By Veronica Magan | May 7, 2015
|Boeing 737 MAX LEAP-1B Engine. Photo: Boeing|
[Avionics Today 05-07-2015] Boeing and CFM International have successfully initiated flight testing of the LEAP-1B engine on April 29 on a modified 747 flying testbed at GE Aviation Flight Test Operations in Victorville, Calif. The testing is the next major milestone in a two-year program that will culminate in engine certification in 2016 and delivery of the first Boeing 737 MAX in 2017. According to Boeing, the engine performed well and completed multiple aeromechanical test points at various altitudes during the five-hour, 30-minute first flight.
The LEAP-1B engine is the exclusive powerplant for the Boeing 737 MAX family and is part of the most extensive ground and flight test certification program in CFM's history. The first LEAP-1B engine began ground testing on June 13, 2014, three days ahead of the schedule set when the program was launched in 2011.
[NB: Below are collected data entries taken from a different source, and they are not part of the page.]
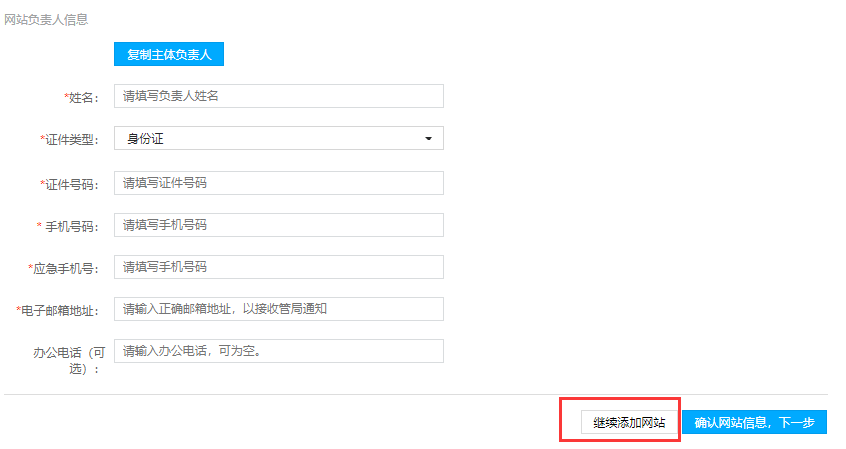846x449 pixels.
Task: Click the 姓名 field label
Action: (x=81, y=98)
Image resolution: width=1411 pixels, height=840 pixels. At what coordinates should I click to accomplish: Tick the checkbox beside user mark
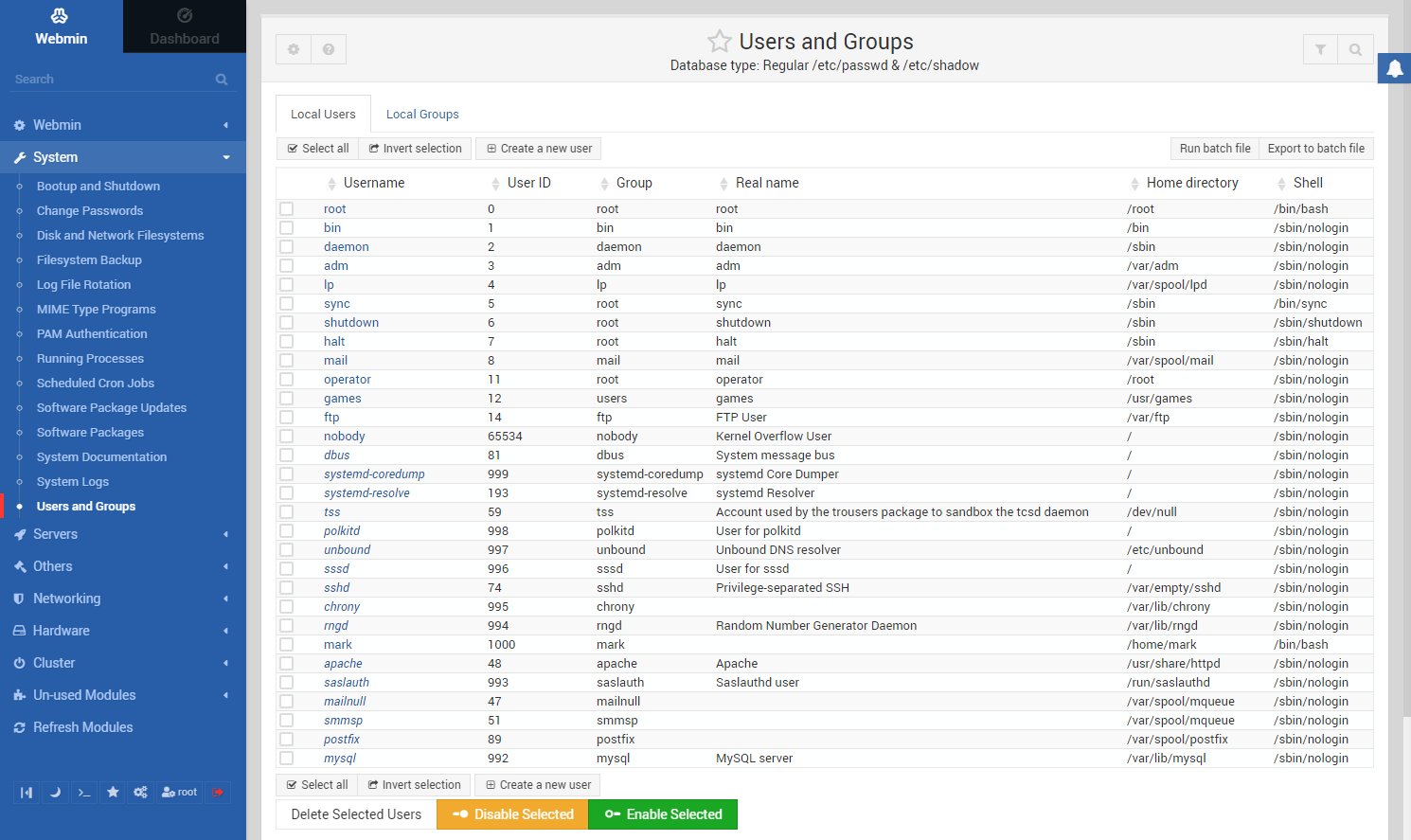click(287, 645)
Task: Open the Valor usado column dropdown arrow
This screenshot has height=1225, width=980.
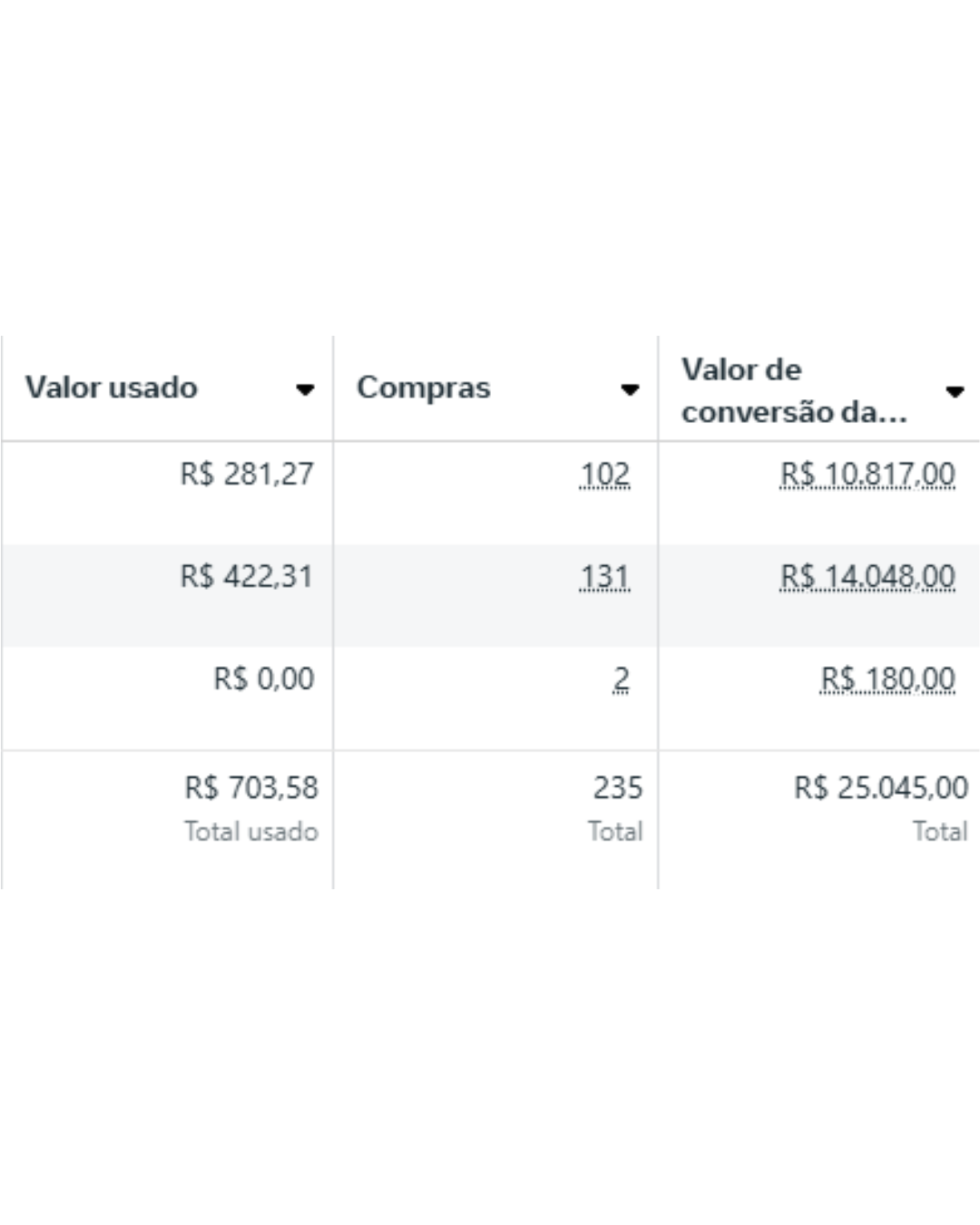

"With this major engine milestone and the test results to date, we continue to be confident that the LEAP-1B-powered 737 MAX will provide our customers with the most fuel efficient, reliable and maintainable airplane in the single-aisle market," said Keith Leverkuhn, vice president and general manager of the 737 MAX program at Boeing Commercial Airplanes. "The 737 MAX is on track to deliver 14 percent more fuel efficiency than today's most efficient Next-Generation 737s, and 20 percent more efficiency than the first Next-Generation 737s to enter service."